The override is "logical" — a square always has equal sides, so setting one dimension forces the other. Looks fine in isolation.

The test that holds for Rectangle, fails for Square

Here's a perfectly reasonable test:

void increaseHeightAndCheckArea(Rectangle r) {
    r.setWidth(5);
    r.setHeight(4);
    assert r.area() == 20;   // 5 * 4
}

For any Rectangle, this passes. For Square:

increaseHeightAndCheckArea(new Square());
// setWidth(5)  -> width=5, height=5
// setHeight(4) -> width=4, height=4
// area() == 16
// AssertionError

The test made an assumption the Rectangle interface licensed: setting one dimension does not affect the other. Square breaks that assumption while inheriting Rectangle's API — so anywhere a Rectangle is expected, you can't safely pass a Square. Substitutability is dead.

Why "but a square IS a rectangle" is wrong here

In math, a square is a rectangle. In a mutable type system, the behaviour of Rectangle (independent setters) is part of its contract. Square violates that contract, regardless of geometric truth.

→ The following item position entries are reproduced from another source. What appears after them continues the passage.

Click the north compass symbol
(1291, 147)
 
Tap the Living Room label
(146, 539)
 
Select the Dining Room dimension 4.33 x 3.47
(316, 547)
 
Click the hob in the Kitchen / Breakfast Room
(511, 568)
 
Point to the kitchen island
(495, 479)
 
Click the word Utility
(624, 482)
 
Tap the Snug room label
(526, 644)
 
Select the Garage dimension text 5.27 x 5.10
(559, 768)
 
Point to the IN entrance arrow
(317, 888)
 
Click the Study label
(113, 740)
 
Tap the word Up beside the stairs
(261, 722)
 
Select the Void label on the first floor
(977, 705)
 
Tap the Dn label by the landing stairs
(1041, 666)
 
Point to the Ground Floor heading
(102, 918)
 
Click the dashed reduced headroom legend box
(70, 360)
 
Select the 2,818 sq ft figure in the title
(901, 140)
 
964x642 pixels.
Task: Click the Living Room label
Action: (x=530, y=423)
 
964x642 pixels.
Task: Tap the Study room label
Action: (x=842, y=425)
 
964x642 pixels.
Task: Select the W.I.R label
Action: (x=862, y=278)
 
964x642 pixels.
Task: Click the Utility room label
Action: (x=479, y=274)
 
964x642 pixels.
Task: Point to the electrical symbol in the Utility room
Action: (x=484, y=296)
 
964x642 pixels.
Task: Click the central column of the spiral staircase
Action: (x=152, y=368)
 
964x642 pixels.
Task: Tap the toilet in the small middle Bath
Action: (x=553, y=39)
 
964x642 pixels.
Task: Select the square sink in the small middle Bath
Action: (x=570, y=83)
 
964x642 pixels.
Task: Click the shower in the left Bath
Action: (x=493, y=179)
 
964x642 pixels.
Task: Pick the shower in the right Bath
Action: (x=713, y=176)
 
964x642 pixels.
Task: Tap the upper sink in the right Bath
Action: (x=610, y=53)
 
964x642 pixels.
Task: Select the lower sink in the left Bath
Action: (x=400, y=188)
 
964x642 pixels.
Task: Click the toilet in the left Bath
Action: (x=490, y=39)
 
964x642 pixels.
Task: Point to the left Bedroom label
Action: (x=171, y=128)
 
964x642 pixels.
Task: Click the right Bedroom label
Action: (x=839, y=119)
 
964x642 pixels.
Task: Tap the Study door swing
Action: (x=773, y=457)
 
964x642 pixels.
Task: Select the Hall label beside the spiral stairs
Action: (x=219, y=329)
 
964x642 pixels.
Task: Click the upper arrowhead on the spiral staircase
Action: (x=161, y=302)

The reverse — Rectangle extends Square? — also doesn't work, because Rectangle would need to add an invariant (width = height) that Square doesn't have. Subtypes can strengthen postconditions and weaken preconditions, never the reverse (this is the behavioral subtyping rule from Liskov & Wing's 1994 paper).

The fix

For mutable geometry, neither should extend the other. Both should implement a common interface:

public interface Shape {
    int area();
}
public final class Rectangle implements Shape {
    private int width, height;
    public Rectangle(int w, int h) { this.width = w; this.height = h; }
    public void setWidth(int w)  { this.width = w; }
    public void setHeight(int h) { this.height = h; }
    @Override public int area()  { return width * height; }
}
public final class Square implements Shape {
    private int side;
    public Square(int s)         { this.side = s; }
    public void setSide(int s)   { this.side = s; }
    @Override public int area()  { return side * side; }
}

Or make both immutable — the problem disappears because there are no setters to violate:

public record Rectangle(int width, int height) {}
public record Square(int side) {}

Real-world LSP violations

  • SqsQueue implements Queue<T> that swallows InterruptedException — callers that depend on Queue's "respect interruption" contract break.
  • ArrayList.subList returns a List<T> that throws ConcurrentModificationException when the parent is modified — surprising for a vanilla List user.
  • Properties extends Hashtable<Object, Object> allows put(Integer, Date) — breaks the "string-to-string" promise advertised by Properties.getProperty.